©Karine Fléjo photographie
Le simple titre est de toute beauté. Un premier roman extrêmement touchant, envoûtant, sur deux solitudes qui se rencontrent et s’apprivoisent. Parce qu’il vient toujours un moment où il devient possible d’égarer sa tristesse et de ne plus s’égarer en elle.
Se reconstruire après une épreuve
Elise, la trentaine, vit repliée sur elle-même depuis le décès de son mari alors qu’elle attendait leur premier enfant. Victime d’un anévrisme, la disparition de ce dernier a fait voler en éclat leur bonheur, leurs projets. Elise se retrouve avec un bébé à élever seule, contrainte à tenir debout pour ce petit être qui fait ses premiers pas dans la vie. Tenir debout est une chose, mais sourire, espérer, vivre et non survivre, est au-dessus de ses forces. Croiser des gens qui sourient tandis qu’elle n’est que géhenne lui est cruel.
Témoin de son naufrage, une vieille dame prénommée Manou, voisine d’Elise, l’exhorte à réagir, à ne plus perdre un jour de plus : « Je t’ai laissé un an pour pleurer. Maintenant, je te demande de vivre. »
Et de lui faire une proposition inattendue : elle lui remet le trousseau de clés de sa maison de Pornic et lui propose d’aller y séjourner le temps qu’il faudra avec son enfant, pour se ressourcer. Pour délocaliser sa tristesse. Elise finit par accepter, plus pour fuir sa mère envahissante que par réelle envie d’aller au bord de la mer.
Alors qu’elle commence à mieux dormir, à souffler un peu dans ces lieux où rien ne lui rappelle son défunt mari, Clément, le petit-fils de Manou, débarque dans la maison de Pornic pour y faire des réparations. Un jeune homme dont le sourire permanent agresse Elise, lui renvoyant sans cesse ce dont elle n’est plus capable : être heureuse.
Mais derrière ce sourire, Clément est-il si heureux qu’il l’affiche ? Pourquoi Manou a-t-elle prêté sa maison à Elise alors qu’elle savait que Clément allait y séjourner aussi ? Ses intentions étaient-elles si innocentes que cela ? Deux êtres blessés et méfiants peuvent-ils s’apprivoiser ?

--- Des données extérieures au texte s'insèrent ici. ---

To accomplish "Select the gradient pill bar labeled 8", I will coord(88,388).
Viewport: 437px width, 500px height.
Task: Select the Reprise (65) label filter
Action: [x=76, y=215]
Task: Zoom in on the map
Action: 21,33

Un roman sensible, délicat et positif
La plume de Marion McGuinness est sensible, juste dans l’analyse de la psychologie des personnages et des situations. Au fil des pages, elle sait créer une intimité entre ses personnages et le lecteur, personnages principaux comme secondaires, de sorte que le lecteur suit leurs difficultés, leurs espoirs, leurs tentatives avec émotion et empathie. Deux êtres malmenés par la vie sont-ils plus à même de se comprendre et de s’entendre ? Ou au contraire, leur sensibilité à fleur de peau rend-elle toute approche et tout apprivoisement impossibles ? N’ayez pas peur du sujet : ce roman est tout sauf sombre. C’est au contraire un roman positif, aux personnages très attachants, qui continuent à hanter l’esprit une fois la lecture terminée.